Yes if the number of integers and primes is large. Sort the primes in ascending order. Count the number of divisible numbers and remove prime factors until the numbers are all larger than the square of the smallest remaining primes. Now the remaining numbers are all primes. Sort them and check which ones are in the list of primes, in linear order.

This works as long as most primes are greater than the square root of the largest number.

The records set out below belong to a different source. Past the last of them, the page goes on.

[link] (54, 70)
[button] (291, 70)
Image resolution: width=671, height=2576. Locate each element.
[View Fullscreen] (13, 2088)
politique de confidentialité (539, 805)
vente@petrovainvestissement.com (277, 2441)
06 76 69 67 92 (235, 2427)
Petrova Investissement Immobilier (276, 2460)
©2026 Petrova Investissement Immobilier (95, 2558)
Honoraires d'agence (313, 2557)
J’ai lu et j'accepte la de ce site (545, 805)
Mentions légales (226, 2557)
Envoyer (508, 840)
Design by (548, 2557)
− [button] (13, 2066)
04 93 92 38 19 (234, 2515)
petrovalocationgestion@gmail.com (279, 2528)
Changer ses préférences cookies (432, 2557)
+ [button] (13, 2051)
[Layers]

• This sounds a lot like the sieve of Eratosthenes. Jun 2, 2021 at 5:55
• It’s a bit related. Jun 2, 2021 at 6:22
• How does Sort the primes help? With remove prime factors, numbers get smaller: is until the numbers are all larger than… intended? Sep 30, 2021 at 6:38
• "Sort the primes": It's much more likely that a number is divisible by a small prime, so checking for numbers divisible by 2, 3, 5 will tend to make the remaining numbers smaller. Sep 30, 2021 at 7:53

If both lists, let's call them A,P, are sorted as it appears to be:

• Whenever you find A[i] divisible by P[j] replace it by A[i]/P[j]

• If a number A[i] reaches 1 or become smaller than P[j] exclude it from further checks

• A draft Pseudo code would be:

i=j=0;

Repeat
{
While (A didn't finish) {
If (A[i] mod P[j] == 0) {
C[j]++;
A[i]=A[i]/P[j];
If(A[i]≤P[j]) remove A[i];
//endif}
i++;
//endwhile}
j++;
i=0; //or startup mark
//endRepeat
} Until ( A or P ends)

If the equal values are dense (say if the number of distinct values is less than a quarter of the array size), it could be worth to sort and determine the multiplicities. If they are sparse, sorting could be counterproductive.

This said, counting the divisors for a value does not help counting those of other values. So for every value, there is not much better than trying all divisors in turn and stop when the quotient gets too small.

Depending on the distribution of numbers, it could be advantageous to try the divisors in some order rather than another. This needs to be tested experimentally.

If you know that some divisors are rarely met, it could be useful to try the GCD with the product of the rare factors to eliminate them quickly.

OP asked: Given numbers $$A_i$$, and a prime $$P$$, determine for each $$p \leqslant P$$ how many of the numbers $$A_i$$ are divisible by $$p$$.

set counter for each $$p$$ to $$0$$.
remove all $$A_i ≤ 1$$
for $$p = 2, 3, 5, 7, \ldots$$ as long as $$p \leqslant P$$
iterate through values $$A_i$$.
if $$A_i < p^2$$
$$A_i$$ is prime
if $$A_i ≤ P$$ increase counter for $$A_i$$
remove $$A_i$$
if $$A_i$$ is divisible by $$p$$
increase counter for $$p$$
divide $$A_i$$ by $$p$$ until it is not divisible by $$p$$
if $$A_i = 1$$ then remove $$A_i$$

Some time will be saved compared to brute force because we eliminate all entries $$A_i < p^2$$ quite quickly.

We can save more time if there are many entries $$A_i \geqslant p^2$$: If we have removed all factors 2, then the numbers divisible by $$p$$ are $$p^2$$, $$p^2 + 2p$$, $$p^2 + 4p$$ etc. If the number of $$A_i$$ where $$p^2 \leqslant A_i \leqslant p^2 + 2kp$$ is much larger than $$k$$, then we can put all the $$A_i$$ into a hash table and look up the multiples of $$p$$ in the hash table, which will be faster than division if there are many numbers in that range.